For instance, Michael Eisenga, CEO of First American Properties, a real estate services provider and First American Financial Corporation subsidiary, just issued a statement called “A Crisis of Confidence: The Fed’s Posturing Obscures an Economy in Distress.”
“We are not entering a downturn — we've been in one,” Eisenga wrote. “The notion that our current struggles are solely the result of trade tensions is misleading. The economy was already on unstable footing well before the trade war escalated. We are now facing the consequences of structural imbalances and unsustainable monetary policy.”
Meanwhile, monthly housing costs in the U.S. have hit an all-time high amid the aforementioned economic uncertainty, and it’s keeping potential homebuyers on the sidelines, according to a report yesterday from real estate brokerage Redfin.
The median U.S. monthly housing payment is at an all-time high of $2,870, due to still-rising home prices and elevated mortgage rates, Redfin’s report reads. And, many Americans “are holding off on major purchases because they’re uncertain about the future of the economy due to things like tariffs and the increasing odds of a recession.”

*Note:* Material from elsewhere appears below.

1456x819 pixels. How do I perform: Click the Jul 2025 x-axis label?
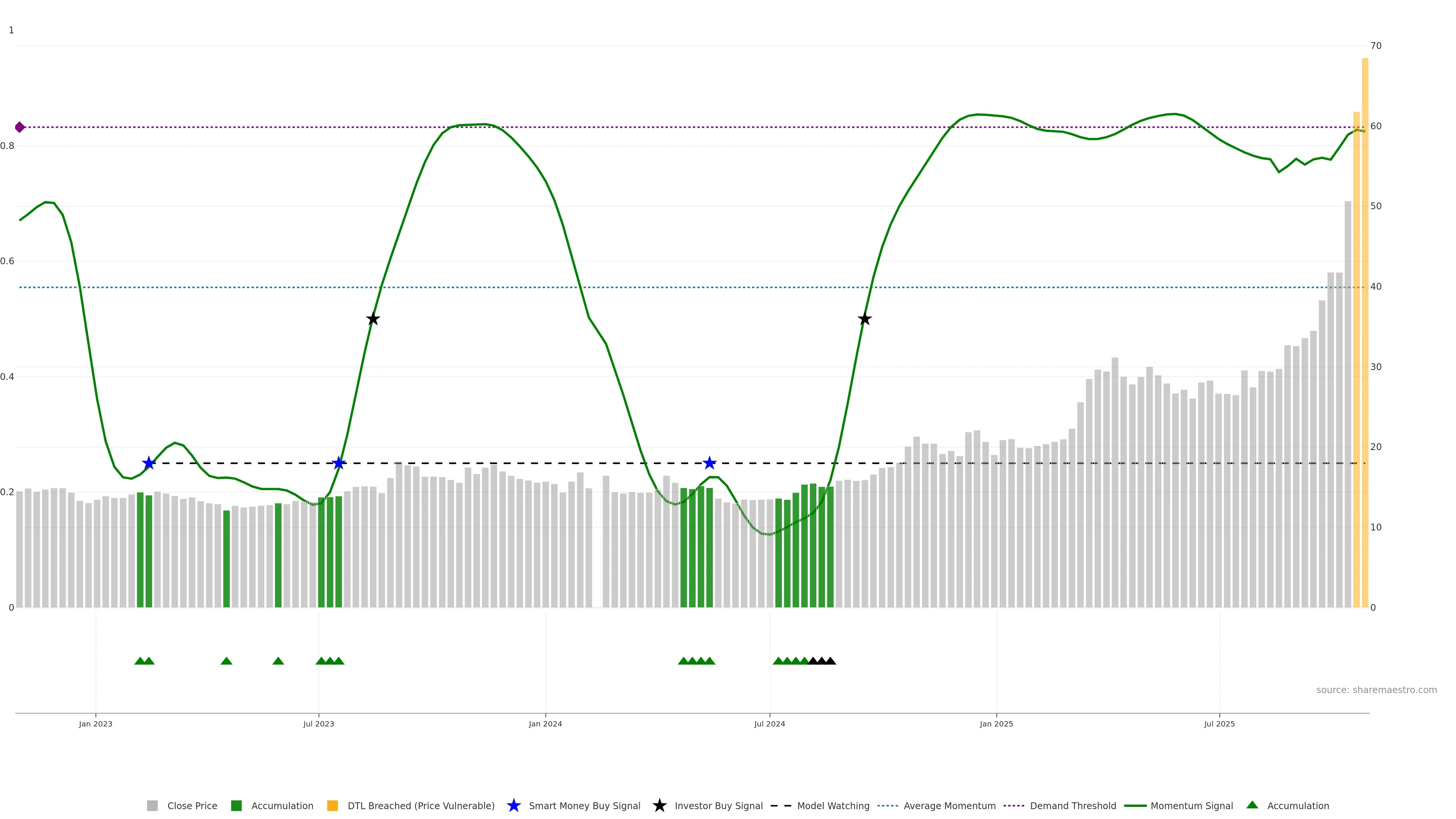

“Redfin agents in many parts of the country say they’re seeing more action from sellers than buyers,” the report states. “New listings are up 6.1% year over year, and the total number of homes for sale is up 13.7%.”
But, Still
Notably, as UWM’s Ishbia suggested, mortgage rates have begun drifting down somewhat. According to Freddie Mac’s Primary Mortgage Market Survey, or PMMS, the 30-year fixed rate mortgage (FRM) rate averaged 6.76% as of yesterday, which is down five basis points from the prior week when it averaged 6.81%. At this time in 2024, the 30-year FRM averaged 7.22%, significantly higher.
The 15-year FRM averaged 5.92% as of yesterday, according to Freddie’s survey, down slightly from the prior week when it averaged 5.94%. A year ago, the 15-year FRM averaged 55 basis points higher at 6.47%.
“In recent weeks, rates for the 30-year fixed-rate mortgage have fallen even lower than the first-quarter average of 6.83%,” pointed out Freddie Mac’s Chief Economist, Sam Khater. And, it was that lower average rate during the first quarter that helped drive up net income and net worth for the GSE, as reported this week in the company’s Q1 2025 earnings.